Word for word, repeat every record.

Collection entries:
Content starts

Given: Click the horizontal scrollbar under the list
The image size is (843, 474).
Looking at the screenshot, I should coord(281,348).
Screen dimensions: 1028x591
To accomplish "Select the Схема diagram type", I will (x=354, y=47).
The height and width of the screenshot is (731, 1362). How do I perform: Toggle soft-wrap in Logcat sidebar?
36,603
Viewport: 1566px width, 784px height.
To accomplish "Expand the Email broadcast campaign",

Content ends

### REPLY
Given: Click the horizontal scrollbar under the list
The image size is (843, 474).
Looking at the screenshot, I should coord(281,348).
Screen dimensions: 1028x591
To accomplish "Select the Схема diagram type", I will (x=354, y=47).
The height and width of the screenshot is (731, 1362). How do I perform: Toggle soft-wrap in Logcat sidebar?
36,603
Viewport: 1566px width, 784px height.
To accomplish "Expand the Email broadcast campaign",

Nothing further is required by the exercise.